In 2017, local and state governments in the United States publish open data on everything from animal licenses to zoning. What we don’t know is how residents use this huge variety of public information. As more state and local governments connect their residents to open data, what kind of open data releases should be a priority?
To start to answer these questions, we analyzed the text descriptions of open datasets from 141 cities and state governments across the country — a total of 21,000 individual open datasets — and scored them based on views and downloads to figure out which types of data are most popular. Based on our analysis, the 10 most popular open dataset topics are: 1. Police and crime; 2. Transportation; 3. Emergency calls; 4. Housing and economic development; 5. Building safety; 6. Government finances; 7. Campaigns and elections; 8. Business licenses and government procurement; 9. Services and inspections; 10. Schools and education.
Collecting data about open data
How could we tell what types of open data topped the list? Fortunately, data about open data is itself open! To collect information about open data use from as many cities and states as possible, we turned to Socrata, a leading vendor for online open data websites that provides public information about views, downloads, and text descriptions of thousands of open datasets across the country. We used Socrata’s Discovery API to access and aggregate metadata for cities, states, and local government agencies in the United States that host their open data on Socrata’s platform.
We limited our analysis to Socrata datasets due to time constraints and data availability. Sunlight and the What Works Cities program more broadly are vendor-neutral for open data platforms. This analysis should not be construed as expressing any preference for a vendor. In addition, Socrata is not the only platform that provides this type of information. However, it is the largest and most heavily used, hence our choosing it as the source of our raw data.

▶ [STORED DATA]
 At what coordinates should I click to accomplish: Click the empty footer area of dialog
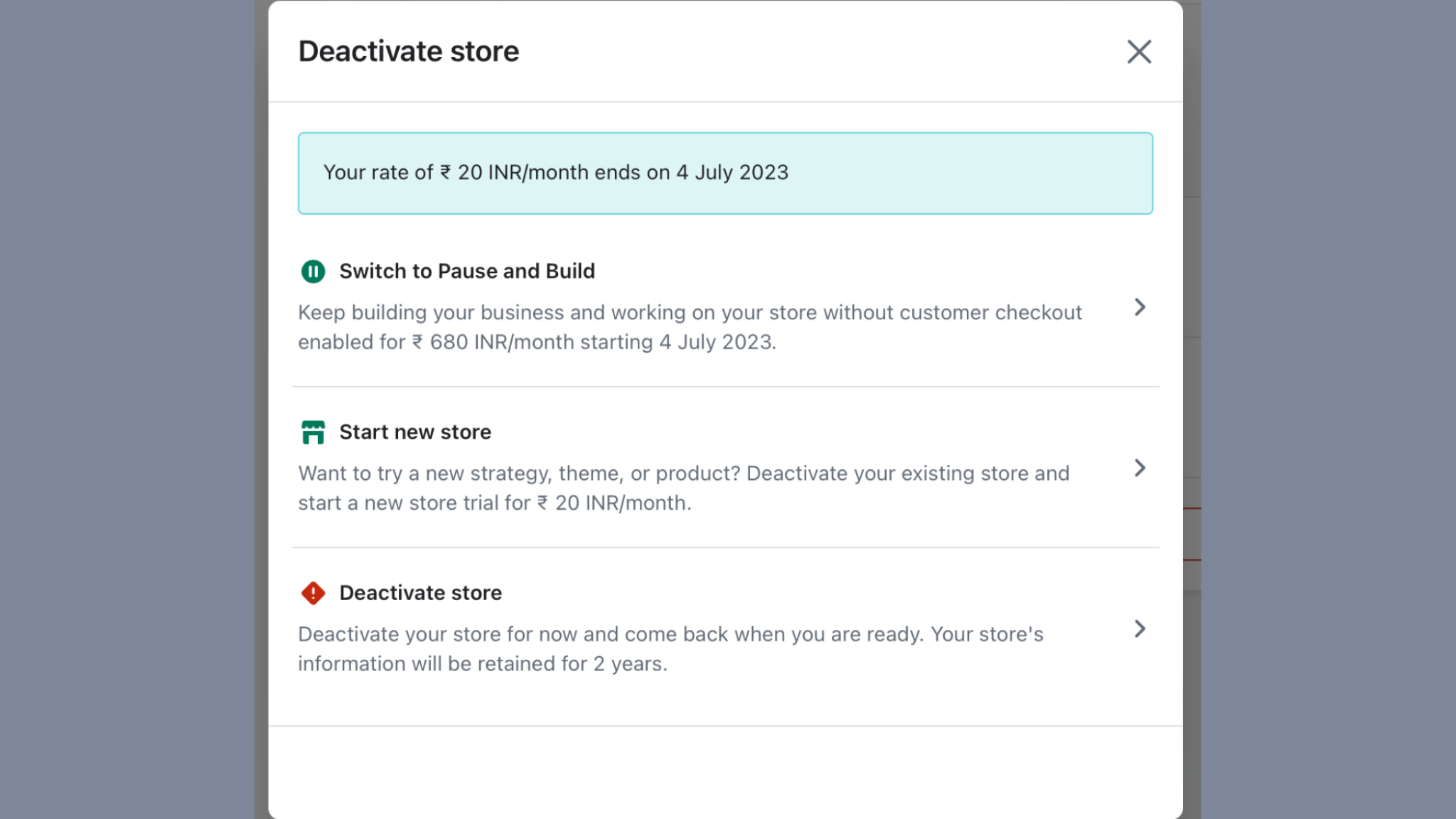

▶ [WORK TO DO]
In the open data passage above, condense the paragraph that begins "We limited our analysis" into a short bulleted list that keeps its main facts.

▶ [REPLY TO THE TASK]
- The analysis covered only Socrata datasets because of limited time and data availability.
- Sunlight and the What Works Cities program are vendor-neutral on open data platforms, and the analysis does not show a preference for any vendor.
- Other platforms also provide this kind of information.
- Socrata was chosen as the raw data source because it is the largest and most heavily used platform.